The easiest way to determine if you are exempt is to use our T23 decision tree. This tool is a simple pdf flow chart which will guide you through a series of questions and direct you towards the exemption registration (if you are eligible) or towards more information on standard permitting if you are not :

This tool is to help you work out the likely tonnage on your site to see if it fits within the strict limits of a T23 exemption:

other relevant exemptions

In addition to the T23 exemption there are a number of exemptions which cover related activities such as spreading your compost, shredding material prior to composting, vermiculture and anaerobic digestion. If you plan on carrying out any of these activities you will also need to obtain the relevant exemption. Click on the links below to get information on other exemptions likely to be of greatest interest to community composters.

*click here for the Environment Agencys definition of "agricultural land"

standard rule permits

If you are not eligible for an exemption you will need to apply for an environmental permit. There are two types of permits – standard permits and bespoke permits. Standard permits require the permit-holder to abide by a set of standardised fixed rules. Currently, the permit most applicable to community composters is:

Bespoke permits are for facilities which do not  fit under the standard rules (for example a site which has more than 60tonnes on site and is closer than 250m to other residences/work places). These permits are specific to the activity that the permit-holder is performing. Due to their specialised nature these permits are more expensive to obtain than standard permits.

animal by-product regulations

Although the T23 exemption allows for the treatment of up to 10 tonnes of food, if you plan on composting kitchen waste or catering waste from premises handling meat or products of animal origin*, you will need to comply with the Animal By-Products Regulations (ABPR).

The ABPR are separate regulations from the environmental permitting regulations and are policed by Animal Health (previously the State Veterinary Service).

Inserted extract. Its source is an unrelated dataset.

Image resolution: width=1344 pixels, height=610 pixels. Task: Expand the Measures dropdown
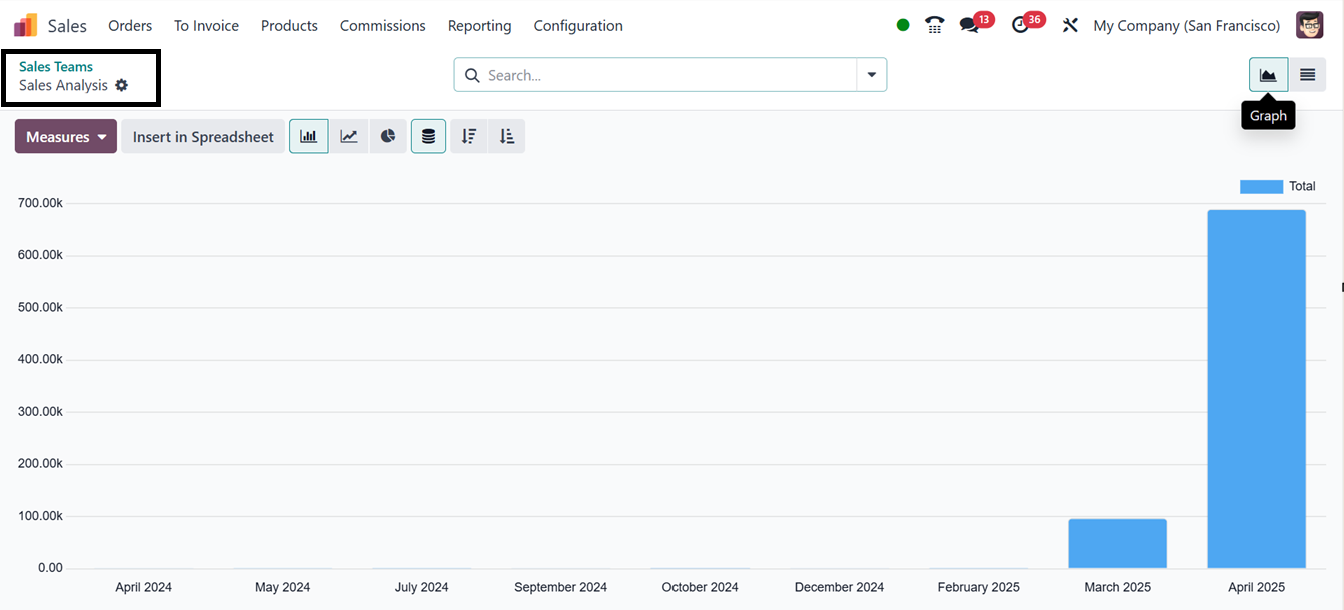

The most important aspect of complying with the ABPR is that your composting system meets the very strict time, particle size temperature requirements of the legislation. For most community composters this will require using either an in-vessel composter or an anaerobic digester. If you want more information about the ABPR get in contact with your local Animal Health Office or CCN.

However, Regulation 16 of the APBR states that the regulations "do not apply to the composting of category 3 catering waste on the premises on which it originates provided that:

(a) the decomposed material is only applied to land at those premises
(b) no ruminant animals or pigs are kept at the premises
(c) if poultry is kept at the premises the material is composted in a secure container which prevents the poultry having access to it during decomposition."

In simple terms, this means that you are  exemption from the APBR if you are composting in an "on-site" situation i.e. the waste is produced on site, composted on site, and the finished compost is used on site.The principal purpose of regulation 16 was to allow home composting - but there are other situations in which the exemption can apply for example: schools, hospitals and prisons. Click here to access the DEFRA guidance on composting and ABPR (.pdf 125KB).

*the DEFRA Q&A states that "the regulations make no distinction for catering waste which is only vegetable matter...although in theory there would be no need to control purely vegetable catering waste provided its source could be verified as originating from a kitchen handling only vegan food".